The Antikythera Mechanism, humanity’s first computer, which was found by sponge divers in 1901, was designed by the great mathematician Archimedes, says a team of British and Greek researchers.

A team of researchers at University College London (UCL) believes that it was none other than the great ancient Greek mathematician who designed the incredibly intricate mechanism, which consists of a network of gears that computed and showed the movement of the stars through the heavens.

Although there is no conclusive evidence that he was the mind behind humanity’s first computer, mathematician and filmmaker Tony Freeth of the UCL Research Team, which includes Greek archaeometallurgist Myrto Georgakopoulou and Aris Dakanalis, believe that it was Archimedes himself who was behind the staggeringly ingenious machine.

If it is indeed true that its inventor was Archimedes of Syracuse, who has been called the “Leonardo da Vinci of antiquity,” that makes it date back to somewhere between 287 BC to 212 BC, the known life span of Archimedes.

The day the Antikythera Mechanism was discovered in 1901 is celebrated across the scientific world. The astoundingly intricate machine is an ancient Greek device which many scientists consider the world’s first computer.

The Antikythera Mechanism was discovered inside an ancient shipwreck by Greek sponge divers on May 17, 1901. After numerous studies, it was estimated to have been constructed between 150 BC and 100 BC. A later study placed it at 205 BC, just seven years after the death of Archimedes.

Now, Freeth and his team believe they have pinpointed the origin of the Mechanism to Archimedes himself.

The extraordinary object that has bedeviled historians and scientists ever since had been split into 82 fragments, making it a near impossibility for researchers to piece it back together. Just the size of a shoebox, it is made of bronze, with gears that trace the movements of the planets and stars.

Freeth and this team publisheda paper in March of 2021 positing a new explanation for the gearing on the front of the mechanism, where the evidence had previously been unresolved. Writing in Scientific American this month, Freeth lays out what he stated in his paper.

“We now have an even better appreciation for the sophistication of the device—an understanding that challenges many of our preconceptions about the technological capabilities of the ancient Greeks.”
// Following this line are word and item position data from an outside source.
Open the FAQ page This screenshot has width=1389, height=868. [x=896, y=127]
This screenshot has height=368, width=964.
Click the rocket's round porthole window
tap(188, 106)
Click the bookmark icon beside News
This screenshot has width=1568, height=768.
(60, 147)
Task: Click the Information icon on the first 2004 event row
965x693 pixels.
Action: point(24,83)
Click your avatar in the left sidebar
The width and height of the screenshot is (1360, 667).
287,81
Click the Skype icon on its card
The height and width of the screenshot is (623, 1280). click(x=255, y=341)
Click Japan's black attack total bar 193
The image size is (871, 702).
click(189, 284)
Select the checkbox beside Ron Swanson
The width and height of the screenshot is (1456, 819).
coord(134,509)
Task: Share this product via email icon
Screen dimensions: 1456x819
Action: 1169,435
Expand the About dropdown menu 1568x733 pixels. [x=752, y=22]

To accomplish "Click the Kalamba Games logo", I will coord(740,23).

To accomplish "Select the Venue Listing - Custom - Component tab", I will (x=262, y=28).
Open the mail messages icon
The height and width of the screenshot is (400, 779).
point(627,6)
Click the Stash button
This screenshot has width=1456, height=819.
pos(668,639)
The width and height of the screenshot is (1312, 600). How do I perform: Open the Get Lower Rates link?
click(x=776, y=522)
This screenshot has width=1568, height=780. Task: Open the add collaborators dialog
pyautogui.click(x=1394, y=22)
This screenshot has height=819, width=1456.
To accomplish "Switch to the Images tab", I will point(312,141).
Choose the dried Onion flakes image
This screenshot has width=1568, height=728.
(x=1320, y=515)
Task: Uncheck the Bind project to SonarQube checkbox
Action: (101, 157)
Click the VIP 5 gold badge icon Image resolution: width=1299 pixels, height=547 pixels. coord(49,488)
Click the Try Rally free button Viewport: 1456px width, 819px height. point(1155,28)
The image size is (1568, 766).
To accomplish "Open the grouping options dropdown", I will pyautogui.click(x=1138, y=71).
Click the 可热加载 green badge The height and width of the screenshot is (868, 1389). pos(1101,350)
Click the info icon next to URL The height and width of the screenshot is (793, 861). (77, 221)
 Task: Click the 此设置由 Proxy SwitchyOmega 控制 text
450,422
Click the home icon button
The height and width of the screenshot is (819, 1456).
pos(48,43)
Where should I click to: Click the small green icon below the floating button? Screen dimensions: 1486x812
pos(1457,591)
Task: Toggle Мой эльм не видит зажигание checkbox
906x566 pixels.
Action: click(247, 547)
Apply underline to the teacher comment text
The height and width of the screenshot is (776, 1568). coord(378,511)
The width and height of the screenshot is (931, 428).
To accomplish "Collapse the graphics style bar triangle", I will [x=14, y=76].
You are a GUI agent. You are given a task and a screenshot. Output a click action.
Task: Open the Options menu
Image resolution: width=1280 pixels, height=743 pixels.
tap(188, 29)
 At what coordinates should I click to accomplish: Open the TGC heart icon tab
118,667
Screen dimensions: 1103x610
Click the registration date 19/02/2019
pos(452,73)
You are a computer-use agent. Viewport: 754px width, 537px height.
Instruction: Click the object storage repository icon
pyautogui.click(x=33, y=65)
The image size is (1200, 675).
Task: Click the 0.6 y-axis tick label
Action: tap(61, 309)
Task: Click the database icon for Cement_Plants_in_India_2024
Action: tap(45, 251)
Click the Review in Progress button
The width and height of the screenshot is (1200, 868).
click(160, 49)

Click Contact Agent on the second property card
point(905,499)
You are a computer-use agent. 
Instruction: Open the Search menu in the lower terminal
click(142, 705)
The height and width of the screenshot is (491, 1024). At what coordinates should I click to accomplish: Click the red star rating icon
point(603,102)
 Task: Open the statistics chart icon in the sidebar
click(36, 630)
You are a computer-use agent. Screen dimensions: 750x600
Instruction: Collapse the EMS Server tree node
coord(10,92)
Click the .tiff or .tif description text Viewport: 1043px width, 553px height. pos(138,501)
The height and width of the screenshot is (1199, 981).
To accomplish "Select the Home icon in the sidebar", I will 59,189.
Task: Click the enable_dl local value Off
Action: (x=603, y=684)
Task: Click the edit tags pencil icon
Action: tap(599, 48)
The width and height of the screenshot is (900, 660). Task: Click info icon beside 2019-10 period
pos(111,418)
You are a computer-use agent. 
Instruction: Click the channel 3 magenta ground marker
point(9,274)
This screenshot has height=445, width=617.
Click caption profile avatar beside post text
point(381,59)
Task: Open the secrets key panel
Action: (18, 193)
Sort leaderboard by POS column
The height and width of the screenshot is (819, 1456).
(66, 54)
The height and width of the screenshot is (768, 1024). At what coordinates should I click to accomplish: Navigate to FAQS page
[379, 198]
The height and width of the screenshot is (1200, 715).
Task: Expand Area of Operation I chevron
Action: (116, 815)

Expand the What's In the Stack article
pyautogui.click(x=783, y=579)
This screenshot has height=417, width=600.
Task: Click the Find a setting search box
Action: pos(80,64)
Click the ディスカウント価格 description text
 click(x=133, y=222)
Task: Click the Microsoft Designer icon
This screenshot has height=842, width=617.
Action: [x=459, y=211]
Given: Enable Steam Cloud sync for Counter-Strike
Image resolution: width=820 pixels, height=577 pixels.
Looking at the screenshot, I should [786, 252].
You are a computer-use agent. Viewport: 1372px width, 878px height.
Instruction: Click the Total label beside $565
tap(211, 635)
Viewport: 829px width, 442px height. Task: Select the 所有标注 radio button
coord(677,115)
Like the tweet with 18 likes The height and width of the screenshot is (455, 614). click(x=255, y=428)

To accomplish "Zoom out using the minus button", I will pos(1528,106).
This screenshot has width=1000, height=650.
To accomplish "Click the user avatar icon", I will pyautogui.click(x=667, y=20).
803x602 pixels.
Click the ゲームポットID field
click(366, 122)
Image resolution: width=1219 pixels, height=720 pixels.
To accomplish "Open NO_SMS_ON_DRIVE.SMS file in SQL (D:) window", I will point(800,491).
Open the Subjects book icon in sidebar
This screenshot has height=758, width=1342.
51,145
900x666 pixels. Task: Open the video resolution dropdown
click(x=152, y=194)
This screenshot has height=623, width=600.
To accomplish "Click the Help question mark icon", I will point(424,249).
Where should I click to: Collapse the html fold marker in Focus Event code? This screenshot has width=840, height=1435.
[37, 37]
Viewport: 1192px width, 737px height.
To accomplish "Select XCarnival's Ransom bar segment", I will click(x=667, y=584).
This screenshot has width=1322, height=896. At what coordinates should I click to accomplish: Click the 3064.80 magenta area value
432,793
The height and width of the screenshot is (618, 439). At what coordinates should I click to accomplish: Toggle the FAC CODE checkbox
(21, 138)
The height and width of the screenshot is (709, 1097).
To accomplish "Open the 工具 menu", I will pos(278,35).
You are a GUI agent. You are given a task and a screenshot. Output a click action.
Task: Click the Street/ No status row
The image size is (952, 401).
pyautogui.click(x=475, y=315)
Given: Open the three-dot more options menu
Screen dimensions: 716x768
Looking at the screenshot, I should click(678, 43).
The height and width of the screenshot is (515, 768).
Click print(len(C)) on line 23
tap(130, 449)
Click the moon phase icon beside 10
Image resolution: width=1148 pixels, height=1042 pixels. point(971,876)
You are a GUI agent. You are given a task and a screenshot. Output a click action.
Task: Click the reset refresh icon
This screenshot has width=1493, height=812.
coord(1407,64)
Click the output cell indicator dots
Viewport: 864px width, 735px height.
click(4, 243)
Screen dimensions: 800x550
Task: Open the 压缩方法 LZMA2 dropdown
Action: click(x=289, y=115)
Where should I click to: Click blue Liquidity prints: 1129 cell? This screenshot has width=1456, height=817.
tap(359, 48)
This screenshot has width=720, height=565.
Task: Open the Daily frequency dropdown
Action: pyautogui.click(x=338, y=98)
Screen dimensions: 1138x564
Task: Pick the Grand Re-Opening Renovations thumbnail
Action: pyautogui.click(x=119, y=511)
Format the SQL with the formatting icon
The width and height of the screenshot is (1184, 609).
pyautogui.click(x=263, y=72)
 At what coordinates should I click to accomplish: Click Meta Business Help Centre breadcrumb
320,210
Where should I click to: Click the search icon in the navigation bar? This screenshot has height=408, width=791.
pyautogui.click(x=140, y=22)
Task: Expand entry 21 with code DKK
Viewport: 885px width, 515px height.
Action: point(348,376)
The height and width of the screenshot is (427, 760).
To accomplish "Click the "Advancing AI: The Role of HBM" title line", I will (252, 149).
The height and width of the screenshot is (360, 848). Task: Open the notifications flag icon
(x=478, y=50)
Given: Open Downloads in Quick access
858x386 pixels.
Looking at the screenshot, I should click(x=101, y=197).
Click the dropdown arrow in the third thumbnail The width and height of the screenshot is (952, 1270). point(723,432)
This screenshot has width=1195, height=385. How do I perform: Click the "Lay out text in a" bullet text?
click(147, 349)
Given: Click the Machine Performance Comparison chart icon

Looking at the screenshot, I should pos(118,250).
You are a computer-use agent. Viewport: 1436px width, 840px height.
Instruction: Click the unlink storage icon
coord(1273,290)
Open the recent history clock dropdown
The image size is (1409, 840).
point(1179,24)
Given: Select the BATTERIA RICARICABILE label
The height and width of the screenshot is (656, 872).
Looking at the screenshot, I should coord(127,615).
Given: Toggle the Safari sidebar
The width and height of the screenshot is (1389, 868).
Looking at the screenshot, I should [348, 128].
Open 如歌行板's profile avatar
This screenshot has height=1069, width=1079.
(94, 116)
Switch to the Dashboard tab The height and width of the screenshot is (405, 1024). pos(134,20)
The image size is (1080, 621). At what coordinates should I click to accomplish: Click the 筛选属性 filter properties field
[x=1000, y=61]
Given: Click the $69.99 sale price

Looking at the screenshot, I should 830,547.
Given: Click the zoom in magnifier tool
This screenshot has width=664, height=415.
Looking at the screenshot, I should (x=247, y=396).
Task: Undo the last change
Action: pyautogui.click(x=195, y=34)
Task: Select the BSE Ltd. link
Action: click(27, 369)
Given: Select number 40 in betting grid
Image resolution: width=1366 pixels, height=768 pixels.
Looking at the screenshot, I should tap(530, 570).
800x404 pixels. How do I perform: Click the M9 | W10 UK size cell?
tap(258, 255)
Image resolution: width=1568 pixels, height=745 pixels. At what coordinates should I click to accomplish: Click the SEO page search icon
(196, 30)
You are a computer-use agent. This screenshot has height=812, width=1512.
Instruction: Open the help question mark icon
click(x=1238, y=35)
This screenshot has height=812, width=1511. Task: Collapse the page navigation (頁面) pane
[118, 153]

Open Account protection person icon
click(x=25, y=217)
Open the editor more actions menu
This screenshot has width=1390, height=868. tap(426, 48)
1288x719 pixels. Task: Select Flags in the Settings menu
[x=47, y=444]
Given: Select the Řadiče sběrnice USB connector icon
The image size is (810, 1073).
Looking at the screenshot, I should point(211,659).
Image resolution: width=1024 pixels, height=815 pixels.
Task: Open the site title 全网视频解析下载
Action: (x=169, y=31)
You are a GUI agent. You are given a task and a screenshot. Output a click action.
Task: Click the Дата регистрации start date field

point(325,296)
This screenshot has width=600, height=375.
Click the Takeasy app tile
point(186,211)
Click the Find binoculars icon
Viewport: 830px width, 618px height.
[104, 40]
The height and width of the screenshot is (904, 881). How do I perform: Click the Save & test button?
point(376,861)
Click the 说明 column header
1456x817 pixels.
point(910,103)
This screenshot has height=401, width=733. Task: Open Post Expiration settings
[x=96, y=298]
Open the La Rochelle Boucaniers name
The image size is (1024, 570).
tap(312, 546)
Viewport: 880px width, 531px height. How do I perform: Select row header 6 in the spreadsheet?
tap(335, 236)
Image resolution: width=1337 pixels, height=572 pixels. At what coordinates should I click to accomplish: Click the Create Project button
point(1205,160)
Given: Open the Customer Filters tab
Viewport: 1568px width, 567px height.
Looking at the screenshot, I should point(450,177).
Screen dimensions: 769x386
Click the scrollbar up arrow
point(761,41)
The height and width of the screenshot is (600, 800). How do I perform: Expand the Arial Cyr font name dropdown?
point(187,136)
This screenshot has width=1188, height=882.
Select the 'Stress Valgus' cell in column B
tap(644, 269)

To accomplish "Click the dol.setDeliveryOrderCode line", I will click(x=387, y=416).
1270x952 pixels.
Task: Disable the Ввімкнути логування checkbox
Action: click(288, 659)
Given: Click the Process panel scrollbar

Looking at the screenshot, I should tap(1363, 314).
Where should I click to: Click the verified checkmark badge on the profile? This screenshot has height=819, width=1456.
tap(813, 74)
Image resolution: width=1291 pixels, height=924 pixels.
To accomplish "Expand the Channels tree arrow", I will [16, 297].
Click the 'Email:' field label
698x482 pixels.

Crediting the physicist and science historian Derek J. de Solla Price, who wrote the work “Gears from the Greeks” in 1974, Freeth says that that work referred to quotations by Cicero, who lived from 106–43 BC, describing a machine made by the mathematician and inventor Archimedes.

As Cicero said, the machine, “on which were delineated the motions of the sun and moon and of those five stars which are called wanderers …(the five planets) …Archimedes …had thought out a way to represent accurately by a single device for turning the globe those various and divergent movements with their different rates of speed.”

As Freeth points out in his paper, “This machine sounds just like the Antikythera mechanism. The passage suggests that Archimedes, although he lived before we believe the device was built, might have founded the tradition that led to the Antikythera mechanism. It may well be that the Antikythera mechanism was based on a design by Archimedes.”

Price, with the help of Greek radiologist Charalambos Karakalos, found that the machine had 30 different gears: 27 in the largest fragment and one each in three others. Moreover, “the 223-tooth gear rotates very slowly to turn the pointer for the saros dial,” Freeth notes, adding “Calculating the epicyclic theory of the moon with epicyclic pin-and-slot gears in this subtle and indirect way was an extraordinary conception by the ancient Greeks. This ingenuity reinforces the idea that the machine was designed by Archimedes.”

No one can dispute that the Antikythera mechanism is completely unlike anything else from the ancient world. “As for why the technology was seemingly lost for so long before being redeveloped, who knows? There are many gaps in the historical record, and future discoveries may well surprise us,” Freeth states.

“With the Antikythera mechanism, we are clearly not at the end of our story,” he concludes, adding “We believe our work is a significant advance, but there are still mysteries to be solved.”

“The UCL Antikythera Research Team is not certain that our reconstruction is entirely correct because of the huge loss of evidence. It is very hard to match all of the surviving information. Regardless, we can now see more clearly than ever what a towering achievement this object represents.”